# what kind of wood is this?



## jsmith78 (Aug 9, 2010)

I am in western washington.  I cut down this tree for  someone.  I think it is some variety of a dogwood.  The main trunk of the tree went straight up and did not branch off into a V.  About 20 to 30 feet up the tree is where the first set of branches were.  Looks similar to an alder in shape.  Can anyone Identify it and can I use it for smoking.


----------



## abigail4476 (Aug 9, 2010)

Try this wizard to identify your tree:

http://www.oplin.org/tree/


----------



## abigail4476 (Aug 9, 2010)

Hickory?  Buckeye?  Chestnut?  lol...I love mysteries, but I don't think I'm qualified to solve this one.  Jerry (pineywoods) should have an educated opinion.  :)


----------



## alelover (Aug 10, 2010)

Does it grow any kind of nut?


----------



## cliffcarter (Aug 10, 2010)

Do you have a picture from before it was cut down?

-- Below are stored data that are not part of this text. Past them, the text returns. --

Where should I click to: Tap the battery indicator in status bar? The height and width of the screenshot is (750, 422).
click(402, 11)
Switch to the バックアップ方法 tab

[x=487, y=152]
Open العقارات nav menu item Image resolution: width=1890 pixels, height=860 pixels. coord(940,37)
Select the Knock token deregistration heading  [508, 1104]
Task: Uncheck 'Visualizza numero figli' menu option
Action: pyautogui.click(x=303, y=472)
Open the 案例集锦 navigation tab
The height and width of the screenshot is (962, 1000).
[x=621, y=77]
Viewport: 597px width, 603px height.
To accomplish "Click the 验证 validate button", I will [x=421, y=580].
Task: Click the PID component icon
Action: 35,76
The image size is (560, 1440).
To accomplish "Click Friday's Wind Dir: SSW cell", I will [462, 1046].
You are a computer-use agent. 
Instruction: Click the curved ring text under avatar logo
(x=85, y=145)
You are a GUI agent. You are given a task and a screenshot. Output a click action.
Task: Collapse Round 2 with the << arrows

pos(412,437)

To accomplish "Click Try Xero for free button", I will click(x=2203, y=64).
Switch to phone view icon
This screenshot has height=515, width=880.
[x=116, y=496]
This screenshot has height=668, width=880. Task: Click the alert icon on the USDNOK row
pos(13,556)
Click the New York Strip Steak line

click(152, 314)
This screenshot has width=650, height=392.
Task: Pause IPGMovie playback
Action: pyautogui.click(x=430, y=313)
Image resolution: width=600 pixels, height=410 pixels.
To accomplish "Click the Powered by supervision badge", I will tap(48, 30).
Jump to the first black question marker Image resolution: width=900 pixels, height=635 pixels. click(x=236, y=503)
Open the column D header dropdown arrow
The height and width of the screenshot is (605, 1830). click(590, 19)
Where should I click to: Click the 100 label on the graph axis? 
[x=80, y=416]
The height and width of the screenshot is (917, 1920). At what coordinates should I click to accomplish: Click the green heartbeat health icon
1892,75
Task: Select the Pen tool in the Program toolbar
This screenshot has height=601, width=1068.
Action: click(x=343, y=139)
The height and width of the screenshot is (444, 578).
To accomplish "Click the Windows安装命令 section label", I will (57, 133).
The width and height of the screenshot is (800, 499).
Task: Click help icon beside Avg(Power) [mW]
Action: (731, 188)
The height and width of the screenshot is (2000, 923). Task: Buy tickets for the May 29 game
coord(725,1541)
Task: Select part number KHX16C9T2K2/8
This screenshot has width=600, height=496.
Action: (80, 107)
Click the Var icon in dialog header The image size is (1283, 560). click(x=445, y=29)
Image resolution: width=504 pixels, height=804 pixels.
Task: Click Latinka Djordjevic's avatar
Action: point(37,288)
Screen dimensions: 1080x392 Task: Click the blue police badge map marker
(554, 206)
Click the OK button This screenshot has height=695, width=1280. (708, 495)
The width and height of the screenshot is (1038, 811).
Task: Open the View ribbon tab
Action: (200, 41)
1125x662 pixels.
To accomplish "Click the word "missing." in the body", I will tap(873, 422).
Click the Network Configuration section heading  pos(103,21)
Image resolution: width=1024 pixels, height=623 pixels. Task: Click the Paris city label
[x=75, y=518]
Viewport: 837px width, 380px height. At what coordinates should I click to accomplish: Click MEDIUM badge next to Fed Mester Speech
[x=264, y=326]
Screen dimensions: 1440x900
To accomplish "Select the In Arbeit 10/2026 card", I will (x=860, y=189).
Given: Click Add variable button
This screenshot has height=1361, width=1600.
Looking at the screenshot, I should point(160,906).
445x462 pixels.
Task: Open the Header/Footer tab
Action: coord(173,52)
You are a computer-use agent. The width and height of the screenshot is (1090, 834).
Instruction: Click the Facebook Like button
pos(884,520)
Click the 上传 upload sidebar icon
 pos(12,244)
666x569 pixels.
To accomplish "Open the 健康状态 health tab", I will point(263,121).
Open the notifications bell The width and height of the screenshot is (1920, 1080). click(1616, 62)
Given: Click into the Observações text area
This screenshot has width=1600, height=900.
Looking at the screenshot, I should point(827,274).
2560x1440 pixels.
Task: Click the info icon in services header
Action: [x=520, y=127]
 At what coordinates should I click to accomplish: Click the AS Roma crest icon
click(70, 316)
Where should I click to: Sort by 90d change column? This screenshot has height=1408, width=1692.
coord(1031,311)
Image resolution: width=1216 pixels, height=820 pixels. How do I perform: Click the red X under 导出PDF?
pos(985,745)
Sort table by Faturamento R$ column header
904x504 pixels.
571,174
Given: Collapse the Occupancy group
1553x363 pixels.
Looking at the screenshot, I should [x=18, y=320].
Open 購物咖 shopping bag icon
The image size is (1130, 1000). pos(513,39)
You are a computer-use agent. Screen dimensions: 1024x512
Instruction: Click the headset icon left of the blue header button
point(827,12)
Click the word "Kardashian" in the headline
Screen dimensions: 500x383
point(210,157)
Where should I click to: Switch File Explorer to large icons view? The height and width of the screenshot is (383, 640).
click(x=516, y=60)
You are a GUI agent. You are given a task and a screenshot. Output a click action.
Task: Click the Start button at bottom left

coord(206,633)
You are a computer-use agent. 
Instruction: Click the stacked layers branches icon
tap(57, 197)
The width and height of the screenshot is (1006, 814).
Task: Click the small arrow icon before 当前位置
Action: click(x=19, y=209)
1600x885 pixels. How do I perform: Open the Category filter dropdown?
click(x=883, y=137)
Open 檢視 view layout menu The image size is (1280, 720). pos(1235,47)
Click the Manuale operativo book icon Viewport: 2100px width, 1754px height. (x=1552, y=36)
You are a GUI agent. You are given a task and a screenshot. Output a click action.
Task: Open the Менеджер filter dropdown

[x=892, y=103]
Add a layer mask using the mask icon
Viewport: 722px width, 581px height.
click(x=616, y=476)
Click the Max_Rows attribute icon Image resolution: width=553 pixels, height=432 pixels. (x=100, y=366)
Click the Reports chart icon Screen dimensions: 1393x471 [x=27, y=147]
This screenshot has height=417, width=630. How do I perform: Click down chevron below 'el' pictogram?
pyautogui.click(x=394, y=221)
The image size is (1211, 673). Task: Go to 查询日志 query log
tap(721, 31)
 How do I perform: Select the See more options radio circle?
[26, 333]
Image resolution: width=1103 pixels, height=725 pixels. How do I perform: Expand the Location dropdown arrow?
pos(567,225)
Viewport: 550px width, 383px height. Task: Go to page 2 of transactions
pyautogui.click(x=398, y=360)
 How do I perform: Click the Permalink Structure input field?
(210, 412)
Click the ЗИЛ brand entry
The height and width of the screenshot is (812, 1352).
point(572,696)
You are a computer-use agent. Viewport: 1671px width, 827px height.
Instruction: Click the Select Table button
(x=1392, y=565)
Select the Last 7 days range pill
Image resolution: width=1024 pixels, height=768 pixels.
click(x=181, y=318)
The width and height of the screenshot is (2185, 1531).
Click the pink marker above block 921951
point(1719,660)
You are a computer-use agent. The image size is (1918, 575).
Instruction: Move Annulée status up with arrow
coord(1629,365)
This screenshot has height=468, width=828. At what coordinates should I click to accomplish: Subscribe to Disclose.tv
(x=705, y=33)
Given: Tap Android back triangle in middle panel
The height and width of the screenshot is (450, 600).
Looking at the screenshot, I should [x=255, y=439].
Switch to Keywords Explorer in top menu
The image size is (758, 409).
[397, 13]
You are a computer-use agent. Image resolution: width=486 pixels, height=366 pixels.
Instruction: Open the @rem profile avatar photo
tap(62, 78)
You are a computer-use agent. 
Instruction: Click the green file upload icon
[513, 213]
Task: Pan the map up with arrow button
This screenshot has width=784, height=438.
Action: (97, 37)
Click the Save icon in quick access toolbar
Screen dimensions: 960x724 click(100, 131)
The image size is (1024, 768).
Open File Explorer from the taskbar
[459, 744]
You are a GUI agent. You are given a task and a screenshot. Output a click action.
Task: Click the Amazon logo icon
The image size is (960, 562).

Searched the link posted by *Abigail4476* and came up with Hackberry, here's the results-

http://www.oplin.org/tree/fact pages/hackberry/hackberry.html


----------



## alelover (Aug 10, 2010)

That bark and leaves looks more like hickory.

http://www.mrsoshouse.com/plants/image/hicknutclose.jpg


----------



## jsmith78 (Aug 10, 2010)

I didn't take any pics of it before I cut it down.  I don't know if it flowers, bears fruit or nuts or how it seeds.  My father-in-law is gonna compare it to a willow tree and a cottonwood tree he has on his property.  Thanks for the suggestions keep them coming.  It is most definitely a mystery.  It has to be native to washington state, because it was in a remote area that has only been occupied in the last 10yrs or so.


----------



## jsmith78 (Aug 12, 2010)

Mystery solved!!!  It is a narrowleaf cottonwood tree.  My father in-law has several growing on his property.  From what I read it doesn't really have much of a flavor to it for smoking (less than alder).  I might dry out a few chunks and try it out.


----------



## alelover (Aug 13, 2010)

Might make a good fuel wood. Glad you solved the mystery.


----------